Un autre point important est que nous voulons un vrai tax-shift à Zelzate. Nous baissons les taxes pour la population. Il existe actuellement une taxe sur l'environnement très impopulaire, une sorte de taxe forfaitaire pour les habitants. Nous allons la diminuer progressivement. Nous allons aussi diminuer les charges pour 600 indépendants. En même temps, nous ferons davantage contribuer la grande industrie. Les épaules les plus fortes doivent porter les charges les plus lourdes.

Tom De Meester. Nous misons aussi fortement sur la démocratie, la transparence et la participation de la population à la politique de la commune. Changer Zelzate se fera par en-bas, avec les gens. L'accord de majorité sera d'abord présenté à la population. Après trois ans, nous demanderons à la population d'évaluer le collège des bourgmestre et échevins. Les conseils consultatifs seront bien plus pris au sérieux. Ils pourront aussi mettre eux-mêmes des points à l'agenda du conseil communal. Cela rendra par exemple impossible de balayer de la table un avis du conseil de l'environnement. Nous allons faire une grande enquête auprès des jeunes pour déterminer les priorités pour la politique de la jeunesse, comme par exemple une nouvelle salle des fêtes.

Geert Asman. Nous allons à nouveau investir dans la commune après la rage d'austérité qui a sévi ces dernières années. Cela signifie concrètement, par exemple, que nous investissons 250 000 euros par an pour la pose et la rénovation de trottoirs. Mais nous investissons aussi dans l'énergie durable, dans des panneaux solaires sur les bâtiments communaux, et nous allons aussi investir dans la culture, en engageant un mi-temps pour cela…

Nous avons travaillé en profondeur sur le contenu. Cela n'a pas du tout été : vite, vite, se partager les postes

Et puis, il y a un point particulier : nous voulons aussi investir dans les gens. Nous allons examiner comment nous pouvons revenir sur la privatisation des services de nettoyage. Nous allons augmenter le budget du CPAS. Nous allons mieux soutenir les organisations de bénévoles dans la lutte contre la pauvreté et engager du personnel, entre autres pour aider les personnes en situation de pauvreté à faire valoir leurs droits.

Comment se sont déroulées les négociations ?

Geert Asman. Les négociations se sont passées de manière constructive et dans une bonne atmosphère de confiance. Nous avons travaillé en profondeur sur le contenu. Cela n'a pas du tout été : vite, vite, se partager les postes. Nous avons réfléchi de manière approfondie à un projet d'avenir pour Zelzate.

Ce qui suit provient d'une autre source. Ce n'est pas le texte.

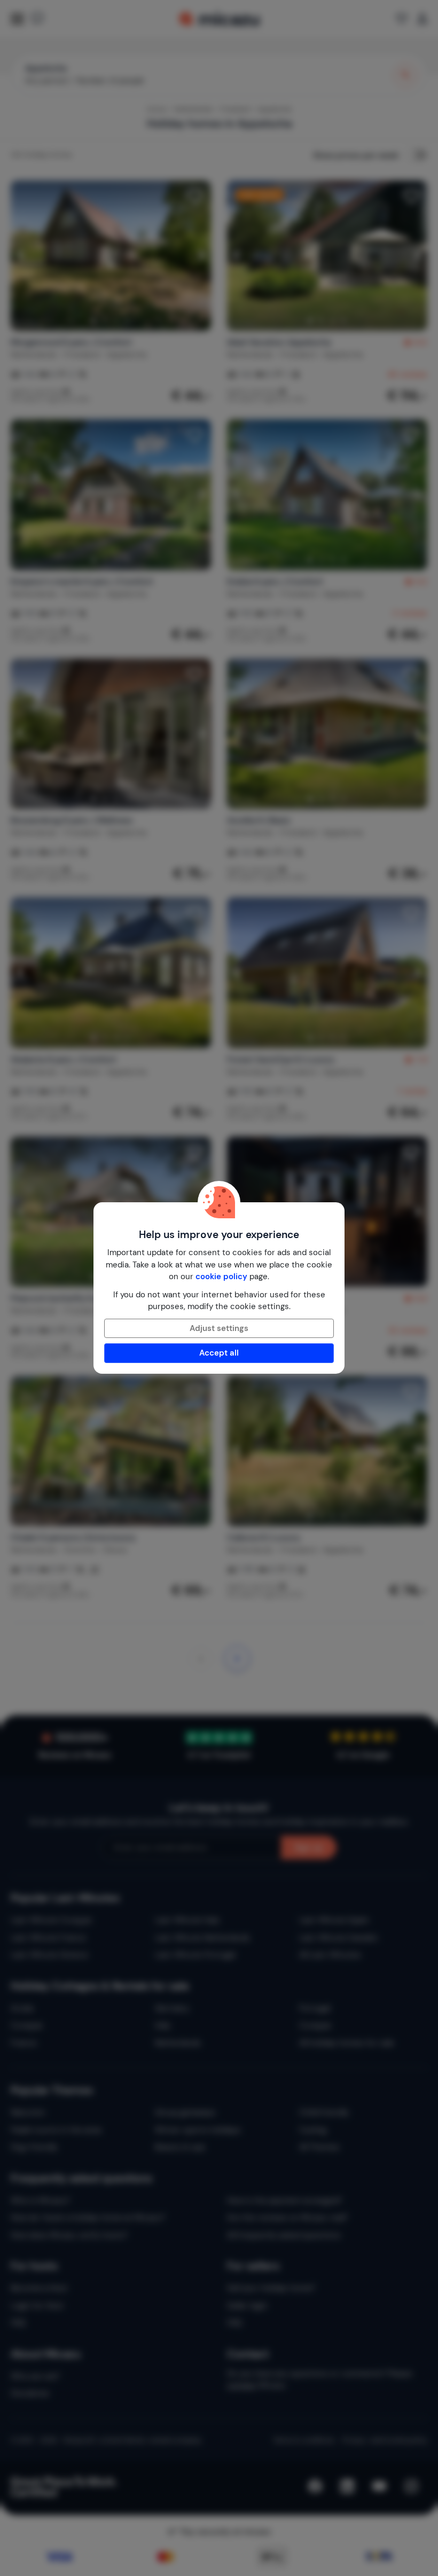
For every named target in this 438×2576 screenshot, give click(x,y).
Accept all (219, 1353)
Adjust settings (219, 1328)
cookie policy (221, 1276)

Tom De Meester. C’est un bon accord. Bien sûr, nous avions chacun nos priorités. Pour le PTB, la question de la lutte contre la pauvreté était évidemment fondamentale, ainsi que la rupture avec la vieille culture politique, une fiscalité équitable… Cet accord est le résultat des points communs que nous nous sommes trouvés. Dans l'accord, nous reconnaissons nos priorités. Et le sp.a aussi, je pense. C’est un accord fait pour les gens, avec des accents clairs pour les priorités sociales, la démocratie participative, le climat, l’environnement, et le bien-vivre à Zelzate.

La tentative d'approche du PS s'est résumée à du mauvais théâtre politique pour faire du PTB le mouton noir et ensuite faire des coalitions avec le MR. À Zelzate, il y avait vraiment la volonté d’aboutir à un accord.

Pourquoi les négociations du PTB avec le sp.a ont-elles pu déboucher sur un accord à Zelzate mais pas par exemple à Molenbeek et à Charleroi avec le PS ?

Tom De Meester. Nous voulions bien sûr arriver à accord dans ces communes, mais il s'est très vite avéré que le PS n'en avait pas réellement la volonté. Quand on veut forcer un accord de majorité en 15 minutes, sans parler du contenu, bon...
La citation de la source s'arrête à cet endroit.